- STATED PROBLEM -
Present the records below as a numbered list, one line per item, leaving out any blank lines.

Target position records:
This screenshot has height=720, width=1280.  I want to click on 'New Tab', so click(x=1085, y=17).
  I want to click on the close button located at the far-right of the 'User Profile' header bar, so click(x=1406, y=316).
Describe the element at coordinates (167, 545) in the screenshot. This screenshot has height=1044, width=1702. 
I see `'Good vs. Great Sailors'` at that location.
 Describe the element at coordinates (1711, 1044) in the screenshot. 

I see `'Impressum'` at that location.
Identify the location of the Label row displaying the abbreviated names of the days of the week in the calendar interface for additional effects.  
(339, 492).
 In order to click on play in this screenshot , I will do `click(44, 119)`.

- RESPONSE TO THE EXERCISE -
1. This screenshot has height=720, width=1280.  I want to click on 'New Tab', so click(x=1085, y=17).
2.   I want to click on the close button located at the far-right of the 'User Profile' header bar, so click(x=1406, y=316).
3. Describe the element at coordinates (167, 545) in the screenshot. This screenshot has height=1044, width=1702. 
4. I see `'Good vs. Great Sailors'` at that location.
5.  Describe the element at coordinates (1711, 1044) in the screenshot. 
6. I see `'Impressum'` at that location.
7. Identify the location of the Label row displaying the abbreviated names of the days of the week in the calendar interface for additional effects.  
8. (339, 492).
9.  In order to click on play in this screenshot , I will do `click(44, 119)`.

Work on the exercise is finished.